Il y aura toujours des gens pour dire que le
réchauffement de la planète n’est pas
principalement causé par l’homme, ou qui
croient qu’il nous reste encore pour 100 ans
de pétrole. Mais il y a aussi une majorité
de gens sur notre continent qui sont
sceptiques par rapport à la théorie de
l’évolution du vivant. Il est possible
d’adopter un point de vue difficilement
défendable scientifiquement (comme celui qu’il ne
faut pas s’en faire pour l’écologie) mais
être habile et convaincre plein de gens.
C’est assez facile dans le cas de l’écologie
puisqu’il y a déjà plein de gens
qui ne veulent rien ou presque rien savoir
de faire des sacrifices pour l’écologie – il
n’attendent que des sceptiques comme vous
qui leur amènent des pseudo preuves que tout
va bien et que l’écologie c’est un
truc pour les extrémistes. La vérité est que
trop peu de gens sont assez informés et
consciencieux pour être capables de se
projeter rationnellement dans le futur et
considérer rationnellement une argumentation
écologique. La plupart des gens se
laisseront convaincre à coup
d’arguments-choc et de « peer pressure »
(comme vous le faites dans cet article),
malheureusement pas par une argumentation
rationnelle.

━━━━━━

Énoncé: Recopiez à l'identique, dans l'extrait sur l'écologie, le passage qui va de « Il y aura toujours » à « plein de gens. ». Les données ne sont pas nécessaires.

━━━━━━

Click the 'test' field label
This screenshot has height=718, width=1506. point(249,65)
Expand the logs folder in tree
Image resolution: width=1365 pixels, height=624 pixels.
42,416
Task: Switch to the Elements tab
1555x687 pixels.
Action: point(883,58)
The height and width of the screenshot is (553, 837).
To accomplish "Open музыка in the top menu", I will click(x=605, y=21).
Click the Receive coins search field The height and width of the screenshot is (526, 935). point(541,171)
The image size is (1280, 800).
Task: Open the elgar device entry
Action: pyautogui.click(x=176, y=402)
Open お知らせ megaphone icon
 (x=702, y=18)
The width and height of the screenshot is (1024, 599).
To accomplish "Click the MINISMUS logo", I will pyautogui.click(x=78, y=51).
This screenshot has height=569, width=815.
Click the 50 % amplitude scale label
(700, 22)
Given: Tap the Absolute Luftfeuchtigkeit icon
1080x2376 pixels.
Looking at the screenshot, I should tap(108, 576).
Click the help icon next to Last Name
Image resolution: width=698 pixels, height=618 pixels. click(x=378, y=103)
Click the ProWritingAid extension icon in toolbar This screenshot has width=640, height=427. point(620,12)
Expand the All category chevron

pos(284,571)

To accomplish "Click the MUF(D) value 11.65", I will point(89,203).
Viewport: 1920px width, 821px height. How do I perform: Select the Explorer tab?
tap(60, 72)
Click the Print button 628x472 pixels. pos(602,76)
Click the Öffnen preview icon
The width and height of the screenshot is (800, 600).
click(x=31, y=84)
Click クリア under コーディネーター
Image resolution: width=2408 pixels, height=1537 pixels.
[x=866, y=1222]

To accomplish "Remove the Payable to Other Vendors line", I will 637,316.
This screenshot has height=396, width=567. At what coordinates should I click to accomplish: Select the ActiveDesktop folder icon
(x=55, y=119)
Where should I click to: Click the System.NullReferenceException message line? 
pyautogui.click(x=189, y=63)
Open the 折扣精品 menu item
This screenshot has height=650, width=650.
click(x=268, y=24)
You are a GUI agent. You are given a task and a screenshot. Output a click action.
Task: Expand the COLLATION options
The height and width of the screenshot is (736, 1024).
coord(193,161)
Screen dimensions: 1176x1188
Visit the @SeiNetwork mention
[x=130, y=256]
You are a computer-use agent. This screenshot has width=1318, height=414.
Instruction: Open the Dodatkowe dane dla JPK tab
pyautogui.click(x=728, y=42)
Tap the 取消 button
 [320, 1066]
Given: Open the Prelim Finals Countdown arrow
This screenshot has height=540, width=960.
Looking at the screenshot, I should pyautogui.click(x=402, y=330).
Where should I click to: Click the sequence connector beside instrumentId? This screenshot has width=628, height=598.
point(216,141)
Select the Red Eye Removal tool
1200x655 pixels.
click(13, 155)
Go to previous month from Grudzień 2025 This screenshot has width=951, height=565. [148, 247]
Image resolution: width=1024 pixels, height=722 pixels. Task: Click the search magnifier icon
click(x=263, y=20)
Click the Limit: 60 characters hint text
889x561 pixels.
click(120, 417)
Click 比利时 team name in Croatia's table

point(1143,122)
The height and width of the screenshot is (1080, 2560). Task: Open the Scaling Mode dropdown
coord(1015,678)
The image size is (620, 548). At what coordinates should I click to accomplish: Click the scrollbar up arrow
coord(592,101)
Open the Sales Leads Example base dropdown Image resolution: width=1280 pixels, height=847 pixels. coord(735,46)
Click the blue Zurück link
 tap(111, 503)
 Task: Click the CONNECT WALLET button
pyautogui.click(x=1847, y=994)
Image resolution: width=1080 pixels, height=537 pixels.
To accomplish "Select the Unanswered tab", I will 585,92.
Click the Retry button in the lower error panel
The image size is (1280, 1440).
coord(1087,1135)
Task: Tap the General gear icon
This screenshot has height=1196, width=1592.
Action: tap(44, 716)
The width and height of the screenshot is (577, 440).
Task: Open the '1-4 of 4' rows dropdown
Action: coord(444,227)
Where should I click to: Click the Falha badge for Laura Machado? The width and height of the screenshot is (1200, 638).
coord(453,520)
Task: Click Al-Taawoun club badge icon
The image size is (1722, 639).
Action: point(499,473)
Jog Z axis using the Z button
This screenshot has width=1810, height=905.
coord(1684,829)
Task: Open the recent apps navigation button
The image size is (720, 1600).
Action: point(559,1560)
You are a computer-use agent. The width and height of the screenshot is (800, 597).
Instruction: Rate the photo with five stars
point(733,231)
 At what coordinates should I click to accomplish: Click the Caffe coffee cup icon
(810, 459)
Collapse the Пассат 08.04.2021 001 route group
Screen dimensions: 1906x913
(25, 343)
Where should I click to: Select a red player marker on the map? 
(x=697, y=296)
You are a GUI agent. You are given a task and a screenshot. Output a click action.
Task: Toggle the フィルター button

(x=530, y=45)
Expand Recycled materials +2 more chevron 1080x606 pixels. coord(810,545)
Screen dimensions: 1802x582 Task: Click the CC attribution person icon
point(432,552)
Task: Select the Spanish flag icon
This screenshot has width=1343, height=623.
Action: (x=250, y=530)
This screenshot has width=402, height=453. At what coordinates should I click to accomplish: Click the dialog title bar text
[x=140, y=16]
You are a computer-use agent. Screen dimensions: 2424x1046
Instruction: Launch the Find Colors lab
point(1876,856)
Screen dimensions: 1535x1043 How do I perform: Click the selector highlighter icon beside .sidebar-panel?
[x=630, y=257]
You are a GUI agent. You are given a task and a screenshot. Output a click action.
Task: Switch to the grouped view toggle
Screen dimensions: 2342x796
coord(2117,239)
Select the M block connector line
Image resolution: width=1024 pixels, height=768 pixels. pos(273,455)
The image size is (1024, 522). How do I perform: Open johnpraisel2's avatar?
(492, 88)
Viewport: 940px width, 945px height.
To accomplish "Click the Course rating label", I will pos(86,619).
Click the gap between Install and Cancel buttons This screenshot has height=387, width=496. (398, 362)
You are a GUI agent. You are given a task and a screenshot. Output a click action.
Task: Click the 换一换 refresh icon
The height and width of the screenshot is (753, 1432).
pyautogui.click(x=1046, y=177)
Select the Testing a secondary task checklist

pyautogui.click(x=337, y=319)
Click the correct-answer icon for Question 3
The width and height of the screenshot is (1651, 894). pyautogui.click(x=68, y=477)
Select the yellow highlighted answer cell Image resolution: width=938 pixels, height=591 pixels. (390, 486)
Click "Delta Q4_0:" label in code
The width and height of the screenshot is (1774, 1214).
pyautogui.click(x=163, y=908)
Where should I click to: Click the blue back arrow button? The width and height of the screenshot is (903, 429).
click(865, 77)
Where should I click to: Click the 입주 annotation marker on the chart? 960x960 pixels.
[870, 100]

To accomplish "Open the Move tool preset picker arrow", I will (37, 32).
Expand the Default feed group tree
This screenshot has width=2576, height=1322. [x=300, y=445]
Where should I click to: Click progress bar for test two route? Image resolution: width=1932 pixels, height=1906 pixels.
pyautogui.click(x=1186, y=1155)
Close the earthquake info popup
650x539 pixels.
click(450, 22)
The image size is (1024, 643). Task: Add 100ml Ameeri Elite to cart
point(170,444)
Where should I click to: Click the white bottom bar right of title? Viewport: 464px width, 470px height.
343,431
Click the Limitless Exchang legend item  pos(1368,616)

━━━━━━

Résultat:
Il y aura toujours des gens pour dire que le
réchauffement de la planète n’est pas
principalement causé par l’homme, ou qui
croient qu’il nous reste encore pour 100 ans
de pétrole. Mais il y a aussi une majorité
de gens sur notre continent qui sont
sceptiques par rapport à la théorie de
l’évolution du vivant. Il est possible
d’adopter un point de vue difficilement
défendable scientifiquement (comme celui qu’il ne
faut pas s’en faire pour l’écologie) mais
être habile et convaincre plein de gens.